▸ **Objective**
Count how many lines in the records below contain the word "play". Give only the number.

▸ **Records for the exercise**
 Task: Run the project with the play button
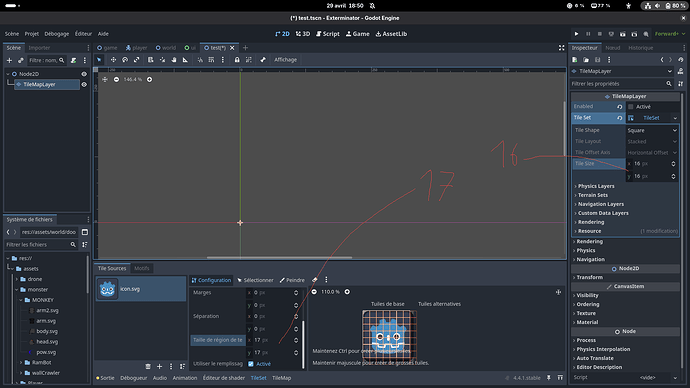coord(576,34)
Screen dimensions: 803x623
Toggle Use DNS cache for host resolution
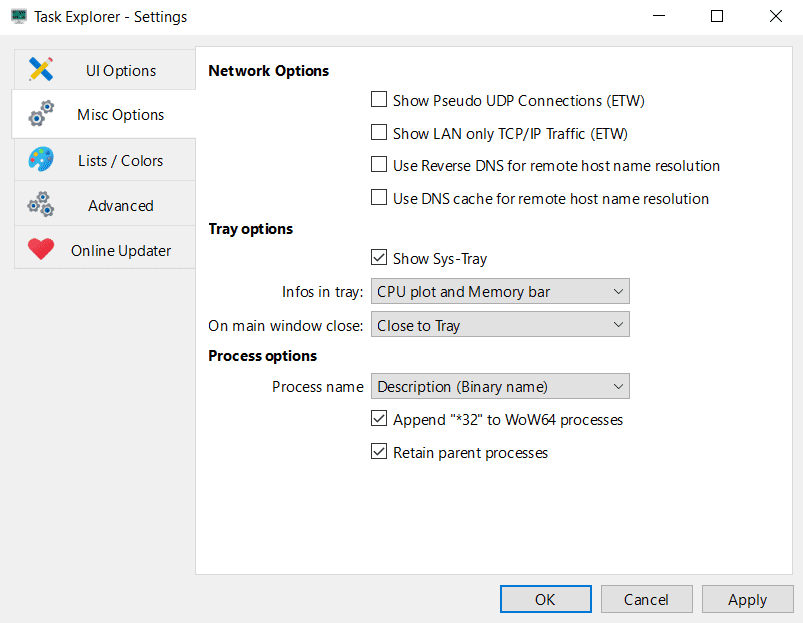pos(379,198)
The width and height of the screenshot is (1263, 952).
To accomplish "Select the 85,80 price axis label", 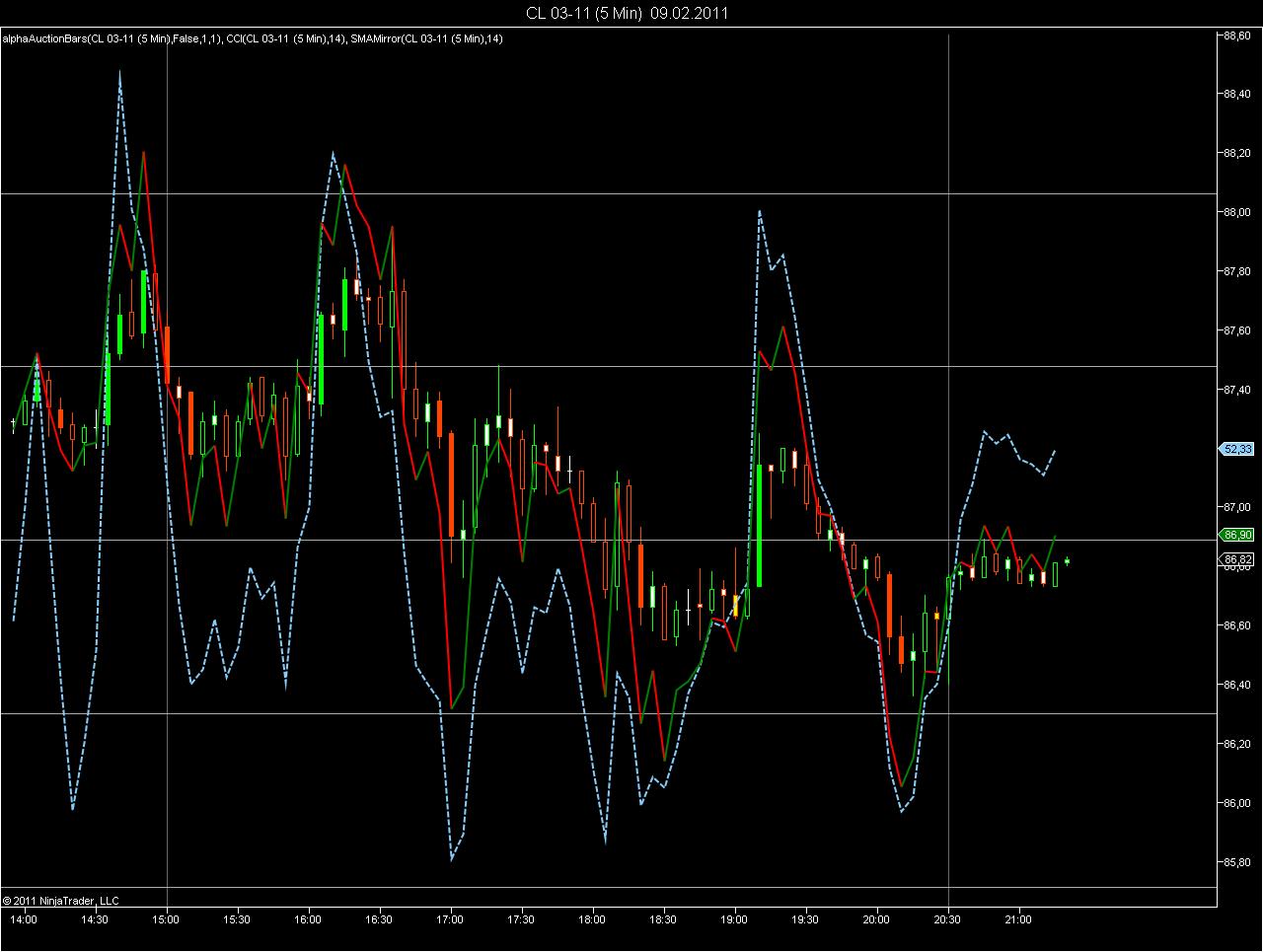I will (1237, 861).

▸ **The solution**
1